Se as comissões de inquérito à CGD tivessem decorrido no tempo da anterior governação e se tivessem o mesmo desfecho que uma já teve e que a outra previsivelmente terá podem crer que já tinha caído o Carmo e a Trindade.
Se a composição parlamentar maioritária anterior tivesse encerrado uma comissão de inquérito ao banco público sem que documentação crucial fosse entregue ou analisada, caucionando o livre de transparente escrutínio sobre uma instituição publica, que conclusões se tirariam?
Se um ministro do anterior governo tivesse, comprovadamente como fez Centeno, convidado um administrador de um banco privado para liderar o plano de recapitalização do banco público, munindo-o com informação privilegiada sem que lhe fosse exigida a demissão das suas funções privadas, o que aconteceria? Se esse ministro do anterior governo, como fez também Centeno, sonegasse essa informação aos deputados, impedindo-os do exercício da sua função fiscalizadora da ação governativa, com o notável pretexto de pôr em causa o sigilo de negócio porque as comissões parlamentares são “televisionadas”, o que se diria?
Se fosse claro que houve uma combinação e uma abordagem, ainda que assumida “ocasionalmente”, para a isenção de dever de entrega da declaração de rendimentos e património dos novos gestores da CGD, mas que nenhuma das partes quisesse, por razões ocultas, que se escrutinasse o assunto, o que se escreveria?

════════

**Tarefa 1**
Responda a estas perguntas sobre o texto acerca das comissões de inquérito à CGD:
(a) Quem é que Centeno convidou para liderar o plano de recapitalização do banco público?
(b) Que pretexto é referido para a informação ter sido sonegada aos deputados?
(c) Que documento dos novos gestores da CGD teria ficado isento de entrega?
**Tarefa 2**
Dê seguimento ao texto sobre as comissões de inquérito à CGD, começando logo a seguir à sua última frase.

**Dados fornecidos**
════════

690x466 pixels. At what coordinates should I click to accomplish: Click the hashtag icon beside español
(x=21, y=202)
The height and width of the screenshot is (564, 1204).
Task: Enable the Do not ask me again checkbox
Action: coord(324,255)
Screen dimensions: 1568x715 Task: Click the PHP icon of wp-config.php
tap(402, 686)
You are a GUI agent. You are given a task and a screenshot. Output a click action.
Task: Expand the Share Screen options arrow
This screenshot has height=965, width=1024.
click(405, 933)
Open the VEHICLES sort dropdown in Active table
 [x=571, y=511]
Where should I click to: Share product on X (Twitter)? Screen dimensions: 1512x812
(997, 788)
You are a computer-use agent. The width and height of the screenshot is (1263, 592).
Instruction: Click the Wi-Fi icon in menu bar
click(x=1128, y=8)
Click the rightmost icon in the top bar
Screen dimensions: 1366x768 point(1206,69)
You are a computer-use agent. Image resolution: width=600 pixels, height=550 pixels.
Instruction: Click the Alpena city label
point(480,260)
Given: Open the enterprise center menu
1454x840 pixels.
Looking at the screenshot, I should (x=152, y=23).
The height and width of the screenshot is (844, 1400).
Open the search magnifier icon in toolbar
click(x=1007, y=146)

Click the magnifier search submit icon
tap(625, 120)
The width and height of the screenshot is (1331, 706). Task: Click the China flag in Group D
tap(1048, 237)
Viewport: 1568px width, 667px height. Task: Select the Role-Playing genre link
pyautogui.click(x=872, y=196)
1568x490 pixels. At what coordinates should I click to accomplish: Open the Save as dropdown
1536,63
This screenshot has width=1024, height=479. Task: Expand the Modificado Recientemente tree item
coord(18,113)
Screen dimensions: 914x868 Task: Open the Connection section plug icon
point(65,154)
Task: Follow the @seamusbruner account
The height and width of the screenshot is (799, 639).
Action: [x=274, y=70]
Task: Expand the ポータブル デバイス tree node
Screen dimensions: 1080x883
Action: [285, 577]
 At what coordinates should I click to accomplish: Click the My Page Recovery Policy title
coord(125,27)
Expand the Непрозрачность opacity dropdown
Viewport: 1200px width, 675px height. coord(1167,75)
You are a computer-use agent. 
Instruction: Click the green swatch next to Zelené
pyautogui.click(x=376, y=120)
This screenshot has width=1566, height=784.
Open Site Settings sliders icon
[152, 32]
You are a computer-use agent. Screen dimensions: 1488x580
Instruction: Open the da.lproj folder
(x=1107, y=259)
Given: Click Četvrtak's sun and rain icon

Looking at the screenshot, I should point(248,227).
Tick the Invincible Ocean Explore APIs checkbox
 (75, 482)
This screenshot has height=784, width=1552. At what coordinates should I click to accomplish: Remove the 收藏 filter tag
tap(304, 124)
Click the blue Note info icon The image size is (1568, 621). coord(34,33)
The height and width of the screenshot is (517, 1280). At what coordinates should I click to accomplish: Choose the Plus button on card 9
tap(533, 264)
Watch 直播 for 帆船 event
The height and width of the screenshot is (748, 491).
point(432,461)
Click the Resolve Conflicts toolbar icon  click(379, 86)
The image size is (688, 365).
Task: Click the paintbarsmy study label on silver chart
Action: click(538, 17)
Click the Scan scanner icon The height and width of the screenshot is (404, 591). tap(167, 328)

════════

**Resposta esperada 1**
(a) Um administrador de um banco privado.
(b) O de pôr em causa o sigilo de negócio, porque as comissões parlamentares são "televisionadas".
(c) A declaração de rendimentos e património.

**Resposta esperada 2**
Se o governo anterior tivesse um facilitador de negócios que mais tarde fosse por ele nomeado para a administração do negócio que facilitou, quem cairia?
A verdade é que vivemos numa sociedade preenchida por uma elite vigarista que instrumentaliza a economia e algum do poder. São vigaristas morais. Condecorados, medalhados e exaltados homericamente pelos seus feitos. Vigaristas morais que usam e abusam do seu poder. Para os seus negócios e para as suas vontades com uma certa condescendência coletiva influenciada pelo advento do imediatismo mediático. Vigaristas morais que, sem pejo nenhum, combinam o nosso futuro nas nossas costas e condicionam o debate político e as prioridades do país que nem hoje, nem num horizonte próximo, verdadeiramente se discutirão. Mudanças adiadas e necessárias para a sustentabilidade do nosso país trocadas pelo imediatismo, pelo acessório e pelo sensacionalismo cada vez mais castrador das nossas liberdades individuais.
Nada me repulsa mais do que ver o poder político democrático – algum desse poder, para ser absolutamente rigoroso – subjugado ao vigarismo moral. Aceitar de bom grado apadrinhar as combinações desta “elite” em detrimento do escrutínio claro e absoluto que decorre da confiança que o povo lhes conferiu. Achar que tudo é normal sob o pretexto falacioso da credibilidade das instituições e do seu normal funcionamento.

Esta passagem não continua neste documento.